Provided by Greg Appel
Categories Other Salads
Time 15m
Number Of Ingredients 5
Steps:
- 1. Plate your Wakame Salad, divided between 2-4 appt Sliced desired amount of grilled octopus, add to plate Dice cucumber, add to plate Sprinkle with both the rice seasoning and sesame seeds Serve Enjoy
Tips:
- Use fresh octopus: Fresh octopus has a more tender texture and a milder flavor than frozen octopus.
- Tenderize the octopus: There are a few ways to tenderize octopus, including boiling, braising, and marinating. Boiling is the most common method, but braising and marinating can also produce tender results.
- Don't overcook the octopus: Octopus is a delicate seafood, so it's important not to overcook it. Otherwise, it will become tough and chewy.

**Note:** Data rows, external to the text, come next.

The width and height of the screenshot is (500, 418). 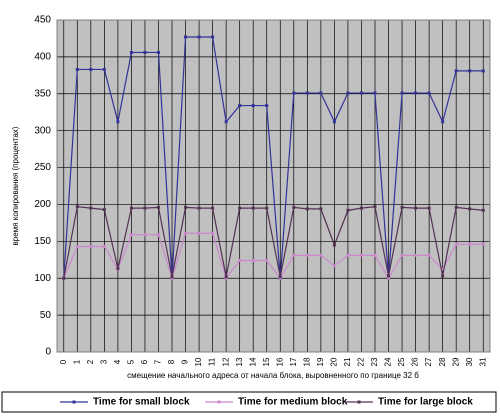 What do you see at coordinates (274, 256) in the screenshot?
I see `series-line` at bounding box center [274, 256].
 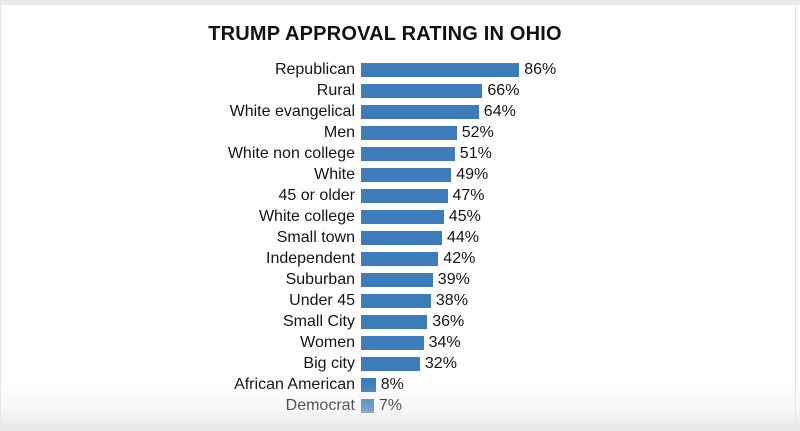 What do you see at coordinates (464, 216) in the screenshot?
I see `bar-value: 45%` at bounding box center [464, 216].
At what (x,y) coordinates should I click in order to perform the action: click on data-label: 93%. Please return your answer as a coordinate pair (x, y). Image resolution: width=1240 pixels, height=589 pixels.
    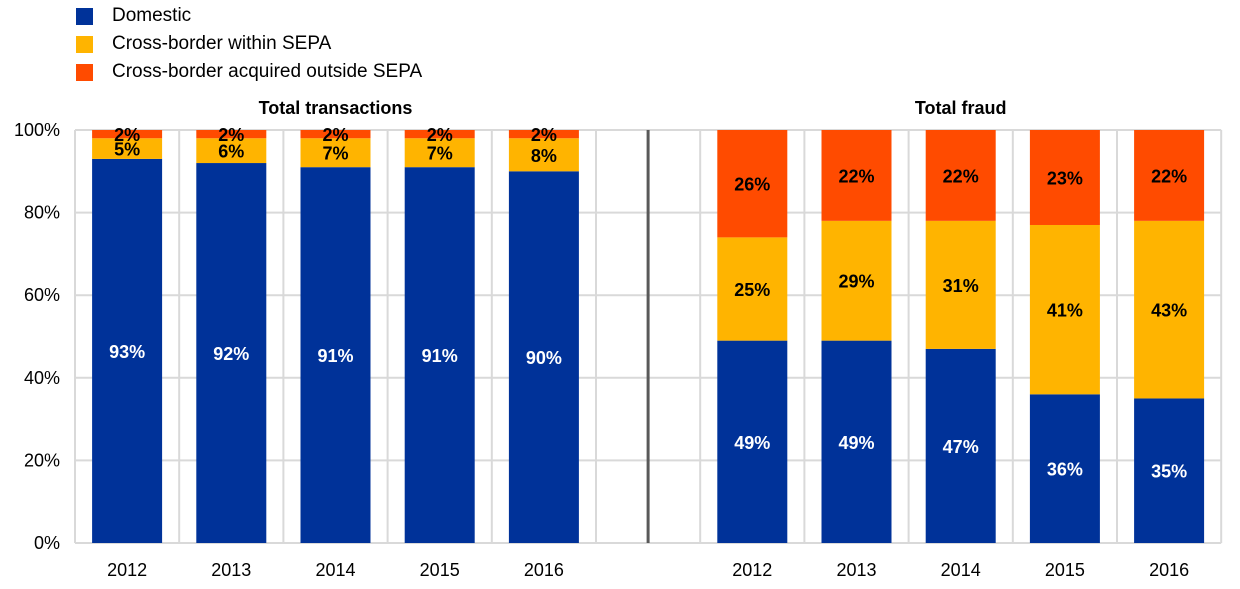
    Looking at the image, I should click on (127, 352).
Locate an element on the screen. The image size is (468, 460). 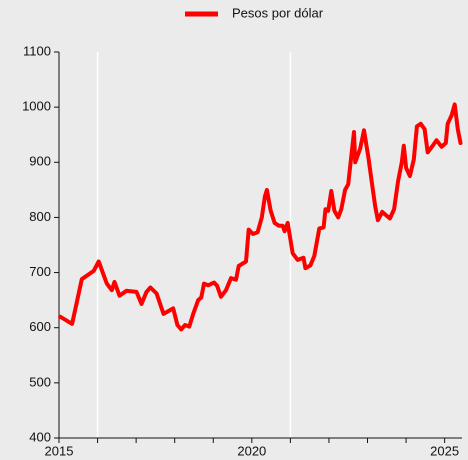
legend-label: Pesos por dólar is located at coordinates (278, 12).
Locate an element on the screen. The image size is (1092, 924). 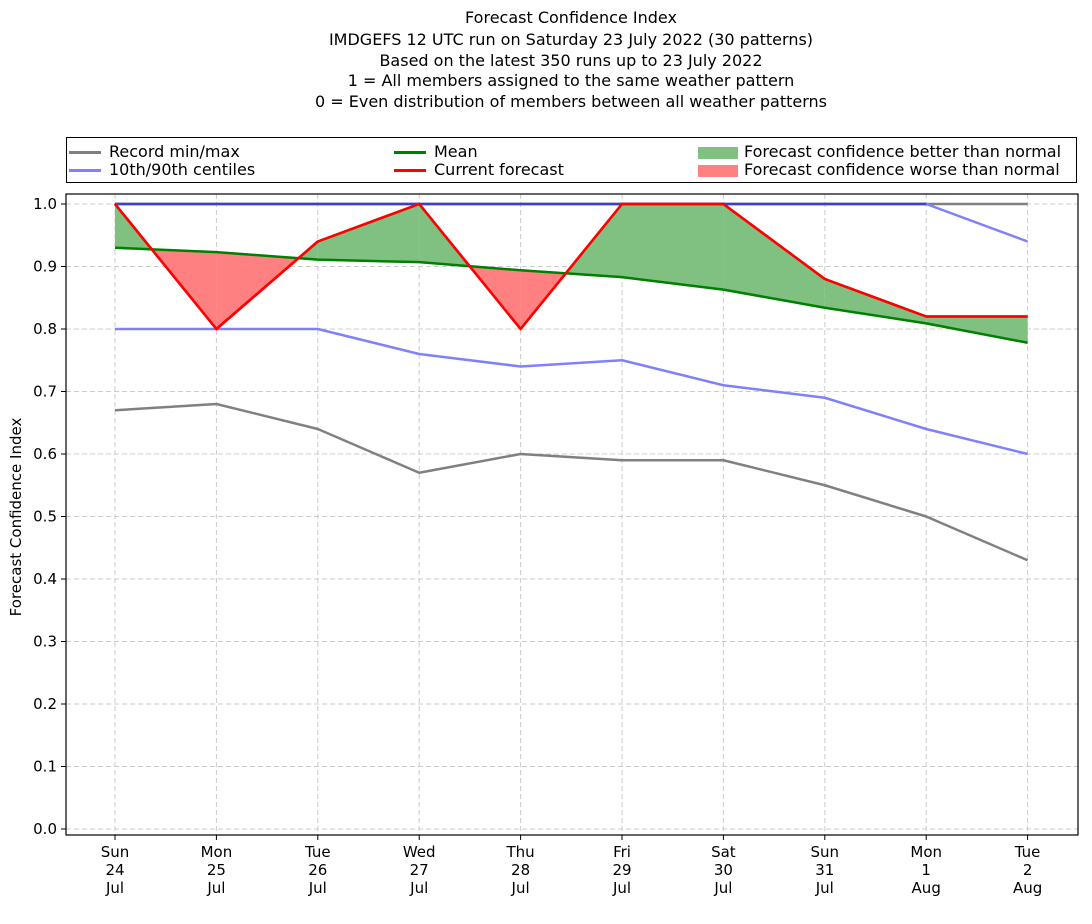
x-tick-label: 27 is located at coordinates (420, 870).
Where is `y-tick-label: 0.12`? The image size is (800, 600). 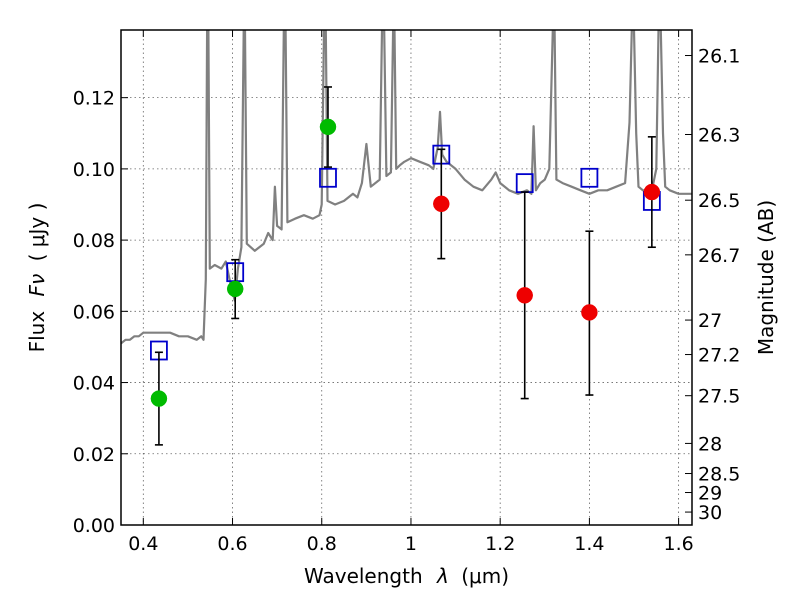 y-tick-label: 0.12 is located at coordinates (94, 99).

- Use a high-quality olive oil: Olive oil is a key ingredient in this dish, so it's important to use a good-quality oil. Look for an extra virgin olive oil that has a fruity flavor and a peppery finish.
- Use fresh herbs: Fresh herbs, such as parsley, cilantro, and basil, add a bright, vibrant flavor to this dish. If you don't have fresh herbs on hand, you can use dried herbs, but be sure to use less, as they have a more concentrated flavor.
- Serve the octopus salad immediately: This dish is best served immediately, while the octopus is still warm. However, you can also make it ahead of time and reheat it gently before serving.
Conclusion:
Grilled octopus seaweed salad is a delicious and healthy seafood dish that's perfect for a summer meal. The octopus is tender and flavorful, and the seaweed salad adds a refreshing, briny flavor. This dish is also relatively easy to make, so it's a great option for beginner cooks. If you're looking for a new and exciting seafood dish to try, grilled octopus seaweed salad is a great choice.